INSTRUCTIONS FOR THE TASK>
Output the line that contains "Viewport: 1920px width, 1080px height." together with each line after it, through the final line of the listing below, word for word; omit pictures.

*** EXTRACTED ENTRIES ***

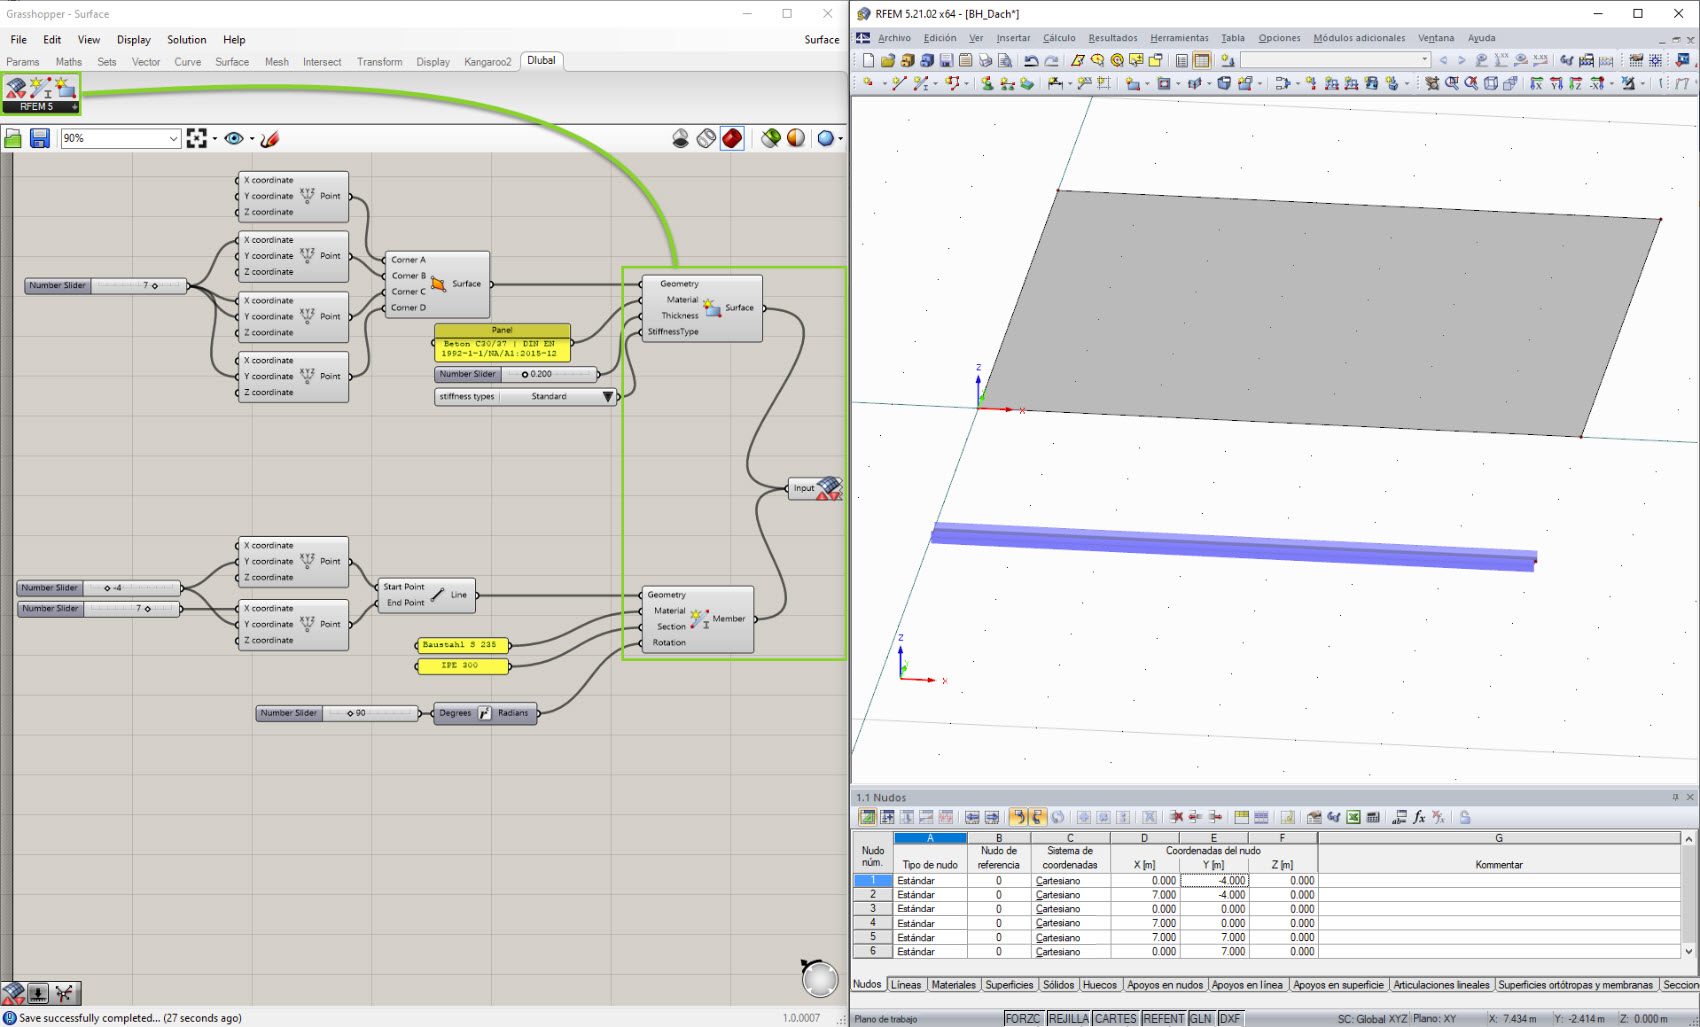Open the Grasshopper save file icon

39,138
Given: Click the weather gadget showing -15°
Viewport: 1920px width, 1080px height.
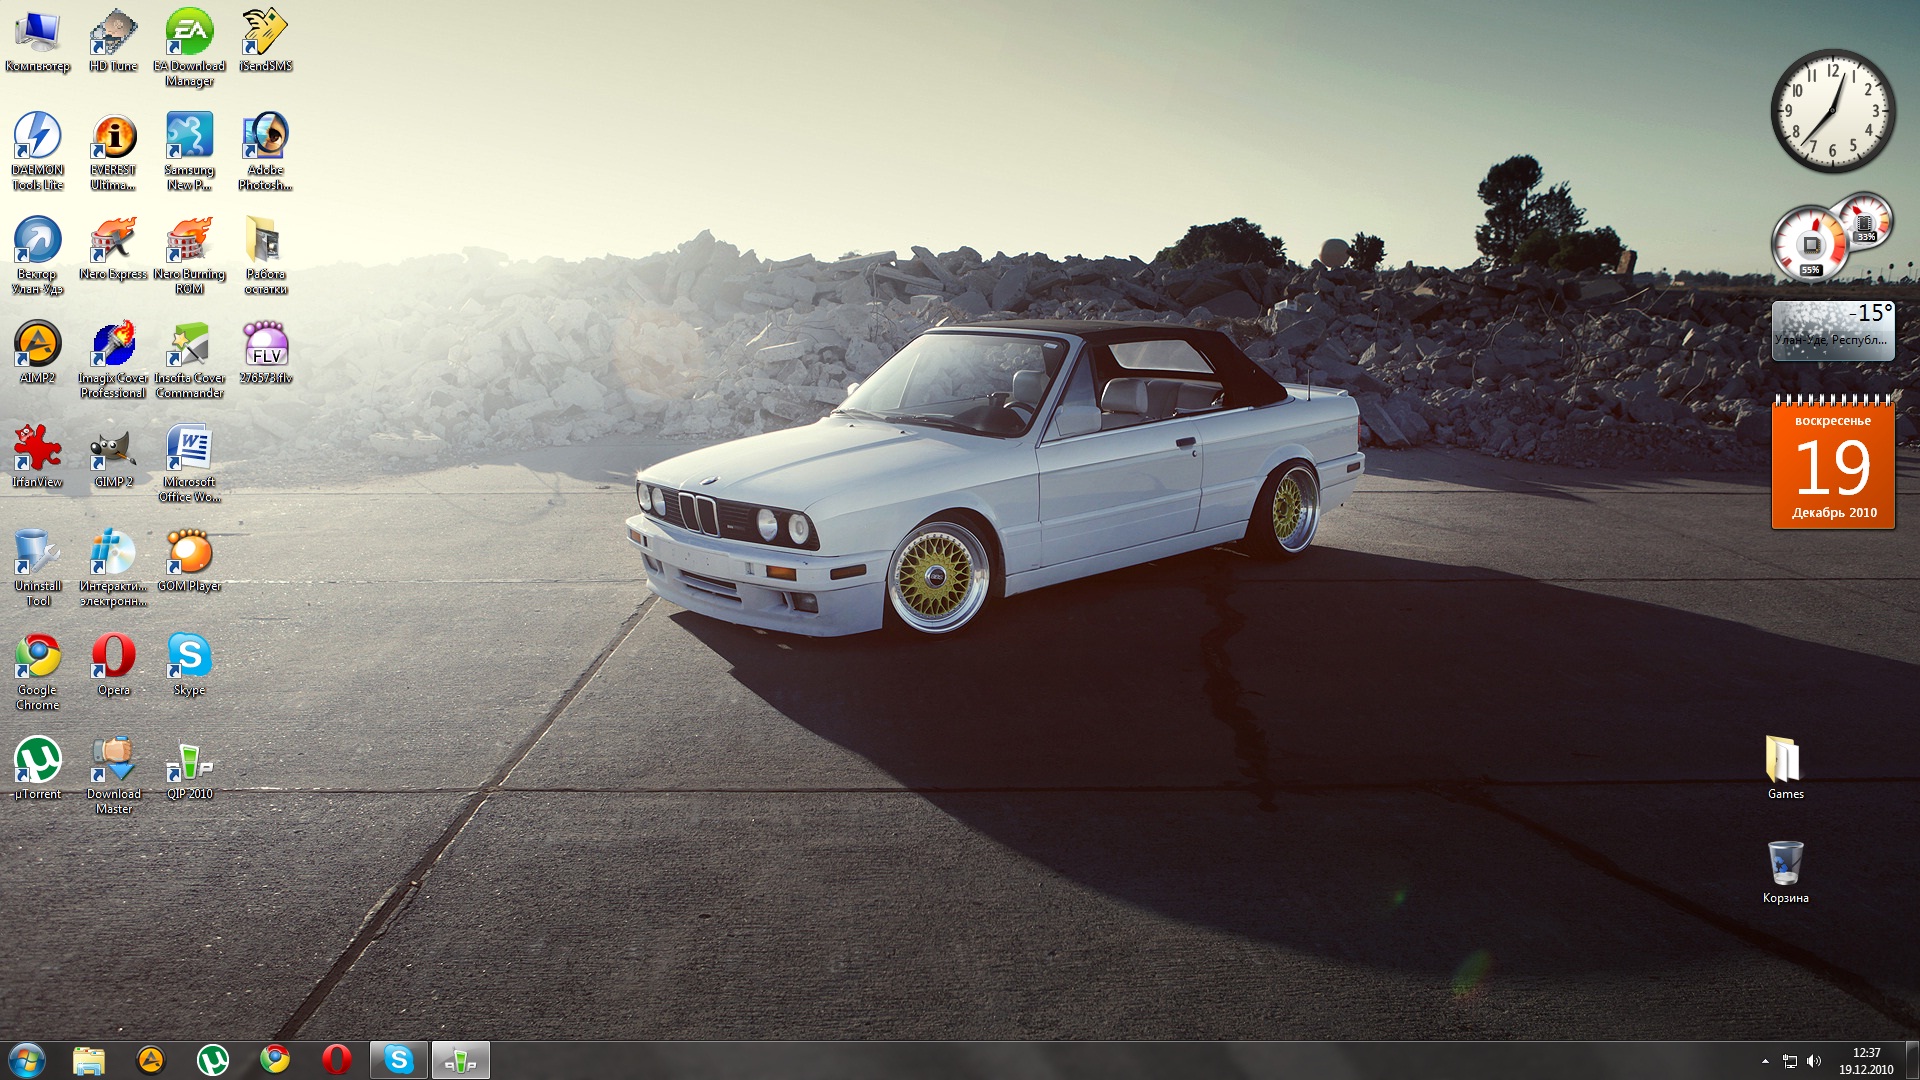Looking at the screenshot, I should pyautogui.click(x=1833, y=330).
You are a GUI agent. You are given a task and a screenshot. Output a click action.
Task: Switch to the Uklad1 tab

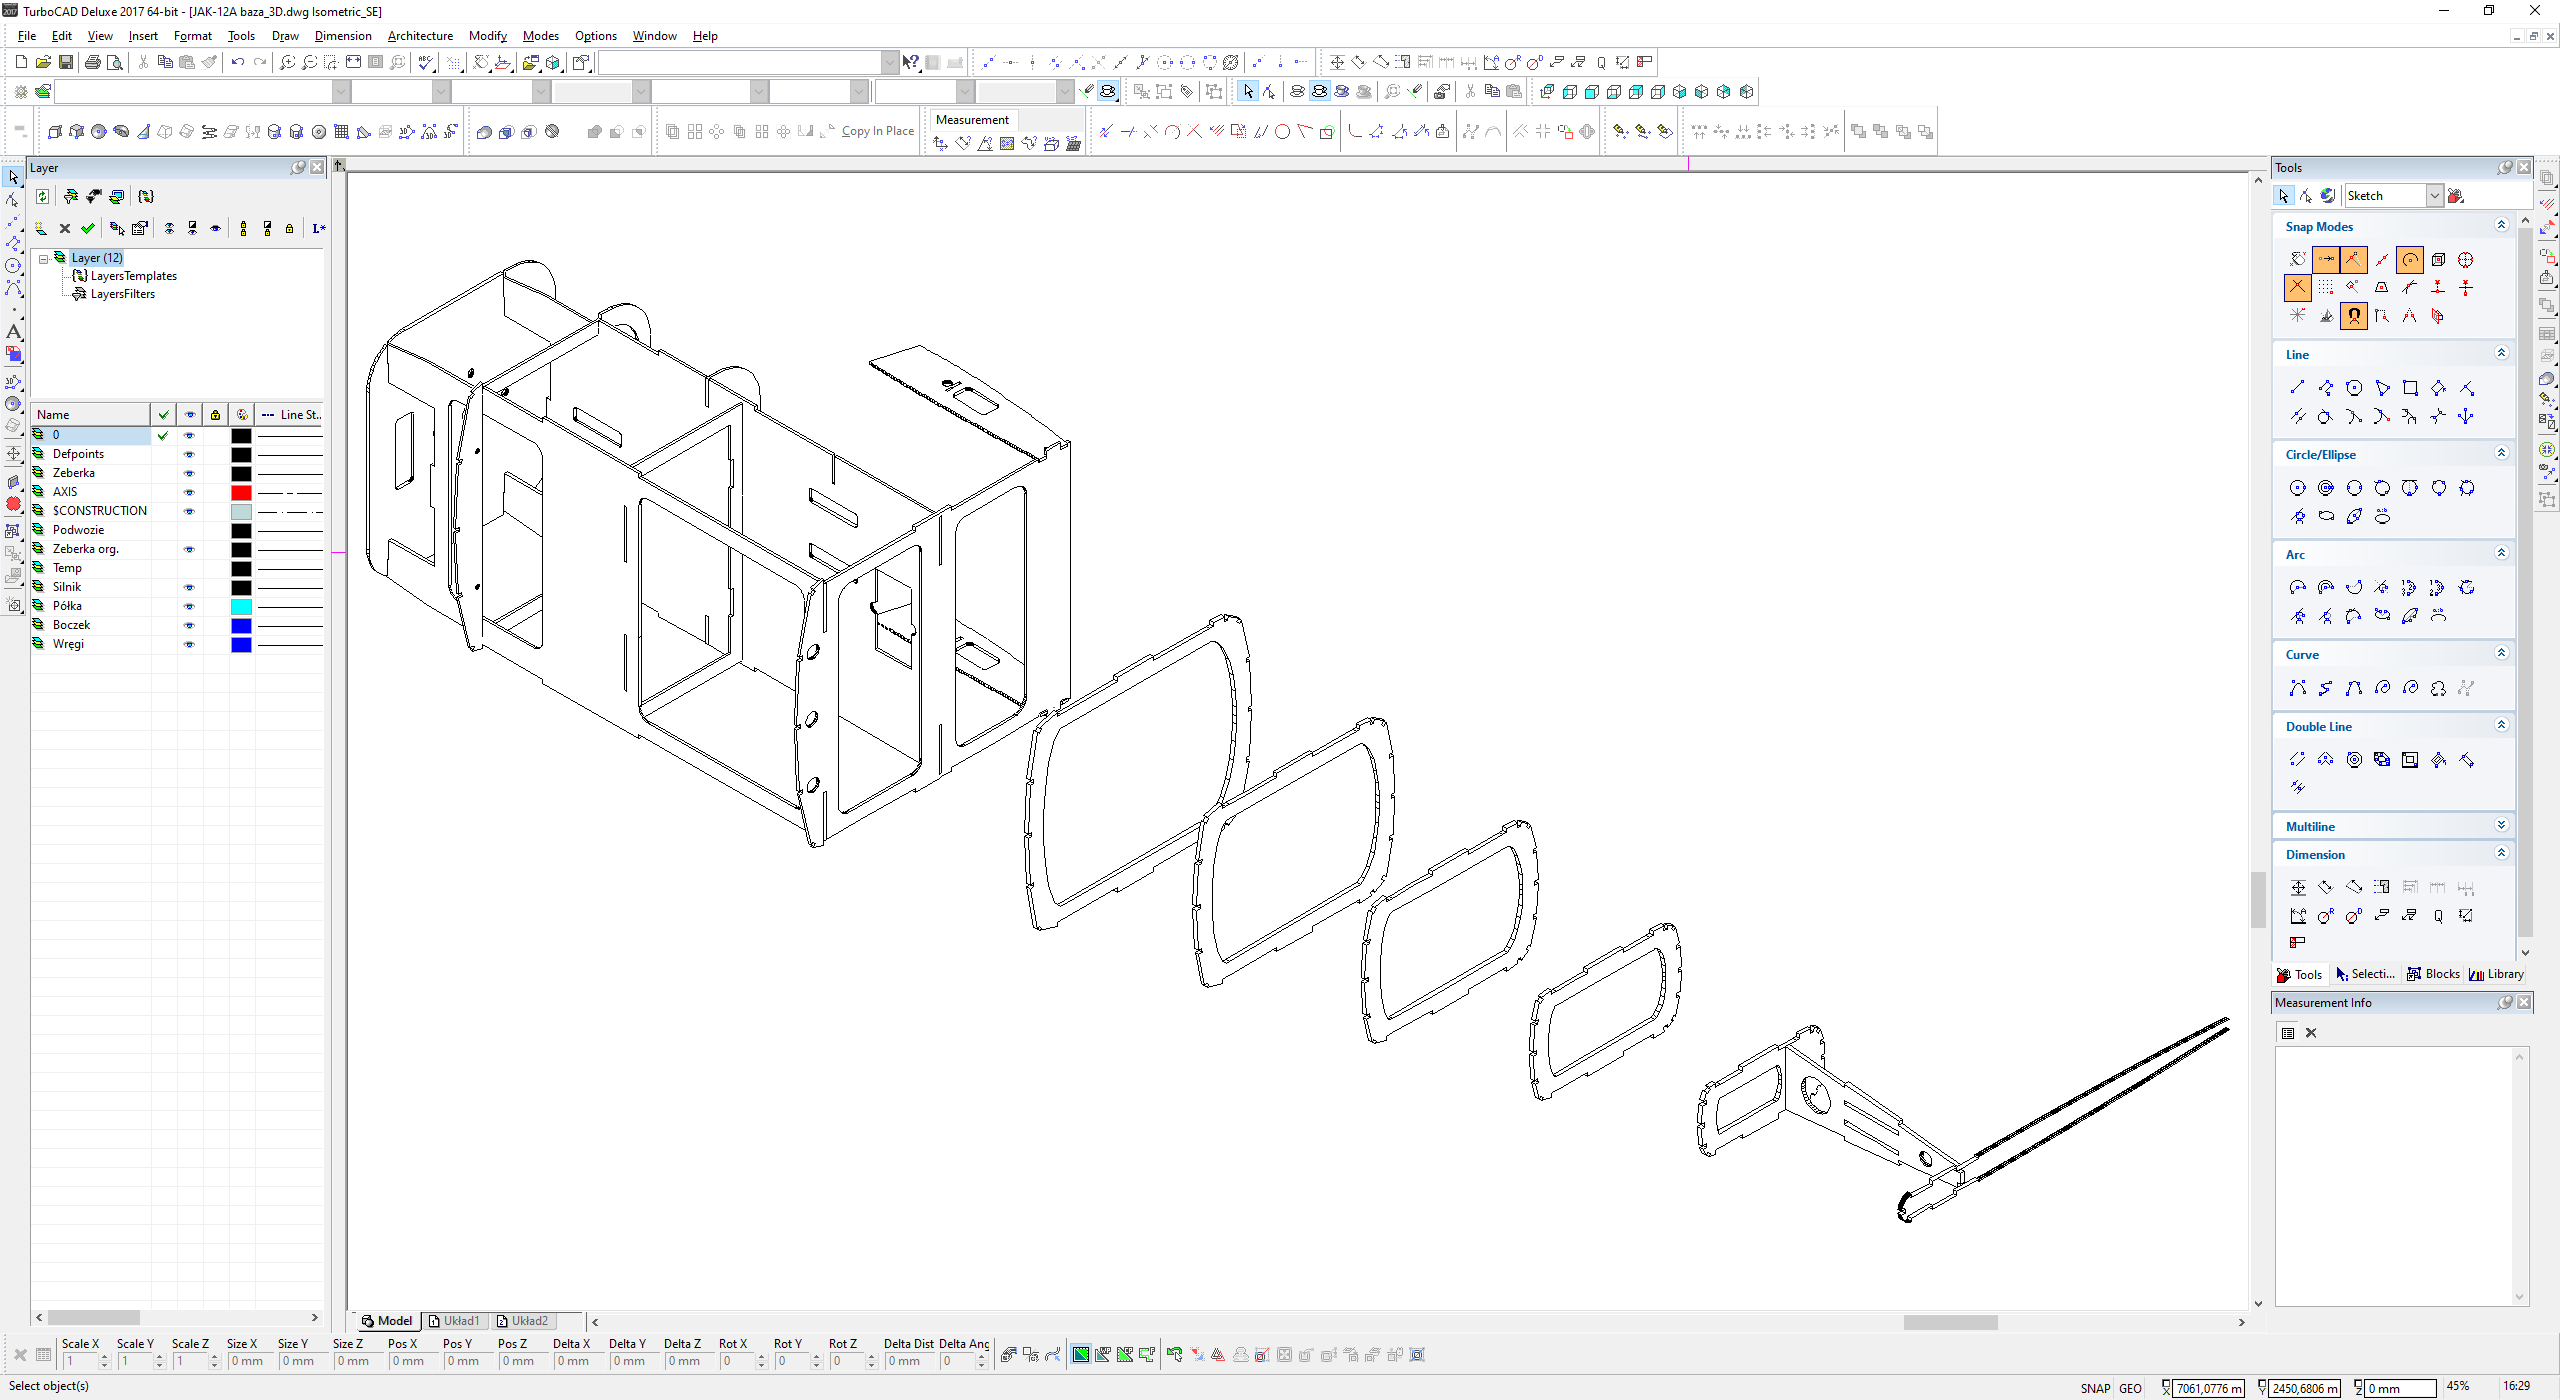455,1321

*** End of EXTRACTED ENTRIES ***

ANSWER SECTION>
Viewport: 1920px width, 1080px height.
Looking at the screenshot, I should pyautogui.click(x=1833, y=330).
You are a GUI agent. You are given a task and a screenshot. Output a click action.
Task: Switch to the Uklad1 tab

455,1321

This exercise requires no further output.